How much is a miracle?
by Tom Slemen

ONE snowy afternoon in December 1901, just a week before Christmas, a six-year-old girl named Bridget Brown hurried into Clubb's Chemist on the corner of Rathbone and Wellington Road in Wavertree. In her hand she clutched the pocket money she had been saving to buy her mother a Christmas present.
`Excuse me sir, ' Bridget said to the chemist. Her face peeped over the counter's edge as she surveyed the elderly bespectacled chemist.
`Yes madam' Mr Jones wondered what the girl wanted. He certainly couldn't issue a prescription or any of his medicines to a minor.
`How much is a miracle?' Bridget enquired, and released a penny and three farthings from her little fist onto the glass-topped counter.
`I'm afraid we don't sell those little girl. ' The pharmacist said, eyeing Bridget with a look of pity.
`But my mummy needs one, ' said little Bridget, and she gazed at the shelves behind Mr Jones, her eyes searching for a miracle among the bottles. There were Gregory Powders, cough balsam, eye drops and other concoctions - but no miracles to be seen.
A tall slim man with black slicked-back hair and a trimmed moustache was touched by the little girl's innocent intentions. He was Dr Lionel Jacobs, a respected 40-year-old army field surgeon who had been injured in the Boer War in South Africa. He had been wounded in the leg and was recuperating at his cottage at Holly Bank in Allerton. Dr Jacobs stooped down and asked Bridget: `Why does your mother need a miracle?' Bridget reeled off her reply: `Well this morning I overheard my Auntie Lizzie say that my mother needed a miracle to save her life. I asked her how much the miracle would cost and Auntie Lizzie said they couldn't be bought.'
Mr Jones the chemist whispered to Jacobs, `Her mother is dying of a throat tumour. She won't last until Christmas. That poor little girl only lost her father six months back as well.'
Dr Jacobs was moved by the girl's plight, and he stooped down once more and said to Bridget: `Let's go home to see your mother.'

The ex-army surgeon visited the girl's crumbling home off Wellington Road and met her Aunt Lizzie and Bridget's ill mother, Margaret. Dr Jacobs felt Margaret's throat and established it was not a thyroid gland disorder - it was a lump. He arranged for Margaret to be treated at the Royal Infirmary in Pembroke Place, and Jacobs himself operated. The swelling had luckily been a benign tumour, and once it was removed, Margaret could breathe properly again.

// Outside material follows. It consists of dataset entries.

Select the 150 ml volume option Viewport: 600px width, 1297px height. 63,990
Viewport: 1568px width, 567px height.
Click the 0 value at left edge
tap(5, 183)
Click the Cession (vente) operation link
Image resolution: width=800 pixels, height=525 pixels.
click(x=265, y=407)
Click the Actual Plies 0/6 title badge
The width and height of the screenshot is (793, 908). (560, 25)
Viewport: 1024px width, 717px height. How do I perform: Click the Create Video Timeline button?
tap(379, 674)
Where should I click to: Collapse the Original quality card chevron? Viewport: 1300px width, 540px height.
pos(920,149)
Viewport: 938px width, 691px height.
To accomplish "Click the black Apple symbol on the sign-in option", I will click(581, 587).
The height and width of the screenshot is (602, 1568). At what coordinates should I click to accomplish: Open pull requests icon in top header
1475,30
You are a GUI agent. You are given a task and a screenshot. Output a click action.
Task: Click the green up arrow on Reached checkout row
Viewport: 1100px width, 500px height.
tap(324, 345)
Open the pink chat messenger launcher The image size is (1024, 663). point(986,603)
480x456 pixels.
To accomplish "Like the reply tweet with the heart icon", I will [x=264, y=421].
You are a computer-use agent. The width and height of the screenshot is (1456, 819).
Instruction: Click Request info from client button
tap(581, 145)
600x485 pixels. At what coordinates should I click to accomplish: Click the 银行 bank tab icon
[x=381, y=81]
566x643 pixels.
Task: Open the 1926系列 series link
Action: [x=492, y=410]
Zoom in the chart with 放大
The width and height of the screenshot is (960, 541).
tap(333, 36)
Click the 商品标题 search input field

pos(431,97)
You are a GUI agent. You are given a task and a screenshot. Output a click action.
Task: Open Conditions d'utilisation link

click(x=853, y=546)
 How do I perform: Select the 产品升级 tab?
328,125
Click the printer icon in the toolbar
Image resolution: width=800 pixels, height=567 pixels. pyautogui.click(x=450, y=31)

`How can I repay you for saving my life?' Bridget's mother asked Dr Jacobs.
`A small fee will suffice. ' Jacobs replied. Margaret nodded despondently, for she was very poor.
Dr Jacobs said, `A penny and three farthings - the exact price of a miracle. ' Bridget smiled and eagerly offered the doctor her savings, but he just laughed and patted her head, then left Margaret Brown with the greatest Christmas present of all - the gift of life.